The story becomes much more interesting in Part Two, in which the concerns about memory and identity that were hinted at in Part One really gel. This section concerns Hjalmar Nederland and his excavations--both of ancient structures and of his own three-hundred-year old memories. Nederland's character is one of the triumphs of this book, not because Nederland is loveable, but precisely because he is not, yet we care about him anyway. It is a tribute to Robinson's skill as a writer that he can generate so much sympathy for such an unsympathetic character. By his own admission, Nederland is physically unattractive and has a personality to match. Despite professing that he is a very social person with a need to talk to people every day, Nederland knows that his interpersonal skills are lacking.
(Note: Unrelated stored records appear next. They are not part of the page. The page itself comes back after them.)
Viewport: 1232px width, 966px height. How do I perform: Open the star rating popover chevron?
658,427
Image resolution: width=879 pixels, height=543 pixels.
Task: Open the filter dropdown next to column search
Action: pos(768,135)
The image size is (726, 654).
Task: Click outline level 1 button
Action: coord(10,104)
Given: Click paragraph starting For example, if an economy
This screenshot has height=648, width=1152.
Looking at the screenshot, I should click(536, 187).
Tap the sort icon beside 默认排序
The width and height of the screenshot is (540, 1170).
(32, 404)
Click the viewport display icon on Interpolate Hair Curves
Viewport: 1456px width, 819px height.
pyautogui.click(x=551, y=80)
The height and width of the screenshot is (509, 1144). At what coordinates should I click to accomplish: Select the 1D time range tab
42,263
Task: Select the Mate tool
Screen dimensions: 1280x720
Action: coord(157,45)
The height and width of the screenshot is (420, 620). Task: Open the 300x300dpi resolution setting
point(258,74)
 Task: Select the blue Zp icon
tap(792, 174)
He is a university professor who has forgotten how to talk to the young people he must teach. He is self-righteous, self-absorbed, and opinionated. His interactions with others are often characterized by argumentativeness and social blundering. It is perhaps not surprising that Nederland has been married and divorced three times. He is the progenitor of a vast and growing family, yet he makes almost no effort to stay in touch with his several generations of descendants. (He feels closer to the faculty and staff of his department at the university than to any blood relative.) In addition to his marriages, Nederland has been involved in at least one failed love affair (with a woman who was in love with another man), numerous casual liaisons with women in public bathhouses, and a long-time homosexual relationship with one Alexander Selkirk, the youngest member of the Mars Development Committee. Readers will join Nederland in wondering what Selkirk, who is young, suave, cynical, and handsome, sees in a quarrelsome, unattractive old archeology professor. While there seems to be some affection in the relationship, it is marked by mutual exploitation as well: Nederland profits from Selkirk's influence, which is useful in gaining access to otherwise restricted information and archeological sites, all the while fearing that Selkirk is trying to co-opt his criticism of the Committee and its version of Martian history.

All in all, Nederland is not a very pleasant person. Nonetheless his internal struggles evoke sympathy because they are so deeply felt, so universally human, and conveyed so skillfully by Robinson's prose. If Nederland seems cynical, it is because he is a disappointed idealist. He passionately believes that Mars represents a chance for humanity to start over and build a better society far from the contentious, repressive governments of Earth. For him, archaeology represents a search for lost historical truth, and he is galled at how quickly people forget and how skillfully the Committee accommodates and adapts to his discoveries and criticisms. While excavating New Houston, Nederland experiences an "epiphanic recollection" of the day the dome fell. He was a 10-year-old boy living in the city when the police attacked. Seeing the excavation uncovers a long-buried memory of that day. Thus, there is an intensely personal side to his quest for truth that makes it all the more poignant, and makes Nederland a far more effective character than either Emma Weil or Edmond Doya.

As a whodunit or a technological romp, I found Icehenge   mildly disappointing. But as an investigation of memory, identity, and truth, it is worthy of high praise.


Edited February 10, 1997/Updated March 24, 1997.